Search code examples
machine-learningaudioneural-networksignal-processingvoice-recognition

My speaker recognition neural network doesn’t work well


I have a final project in my first degree and I want to build a Neural Network that gonna take the first 13 mfcc coeffs of a wav file and return who talked in the audio file from a banch of talkers.

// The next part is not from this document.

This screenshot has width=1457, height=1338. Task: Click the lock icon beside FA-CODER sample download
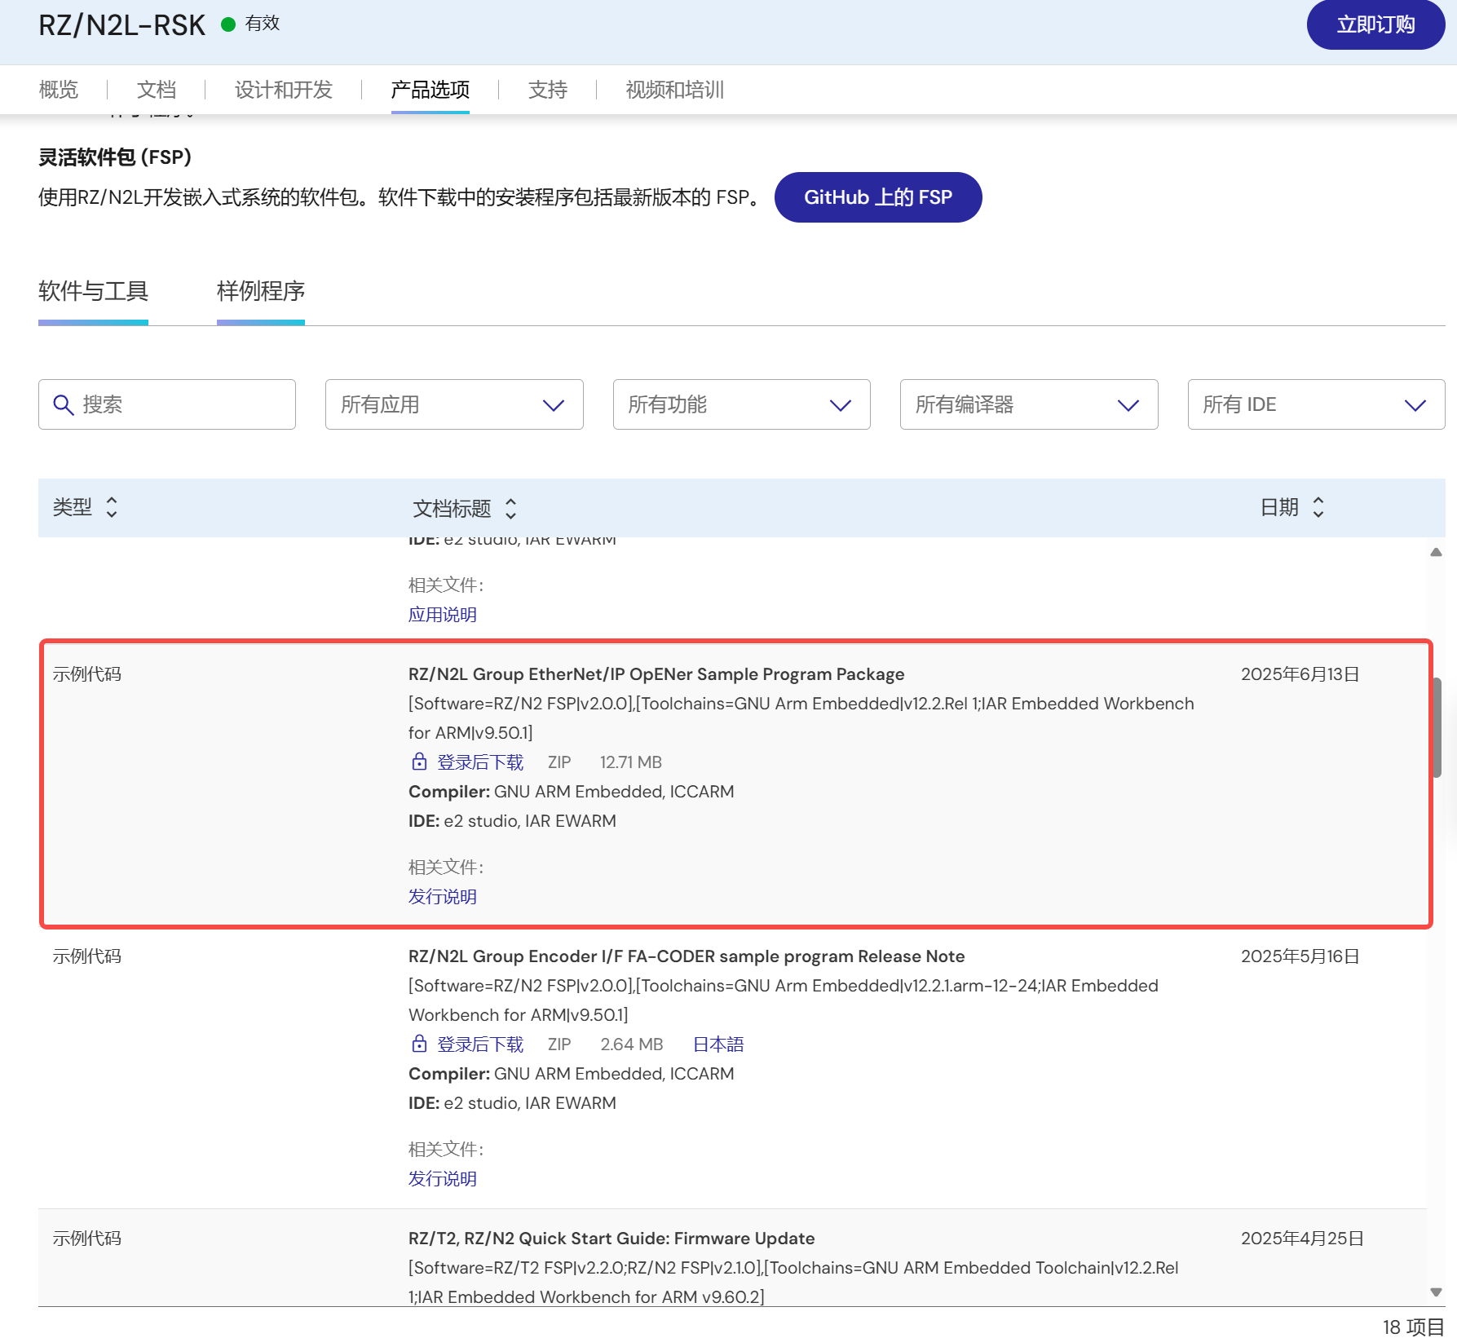coord(419,1044)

I want you to notice that:

  1. My audio files are text independent, therefore they have different length and words
  2. I have trained the machine on about 35 audio files of 10 speaker ( the first speaker had about 15, the second 10, and the third and fourth about 5 each )

I defined :

X=mfcc(sound_voice)

Y=zero_array + 1 in the i_th position ( where i_th position is 0 for the first speaker, 1 for the second, 2 for the third... )

And than trained the machine, and than checked the output of the machine for some files...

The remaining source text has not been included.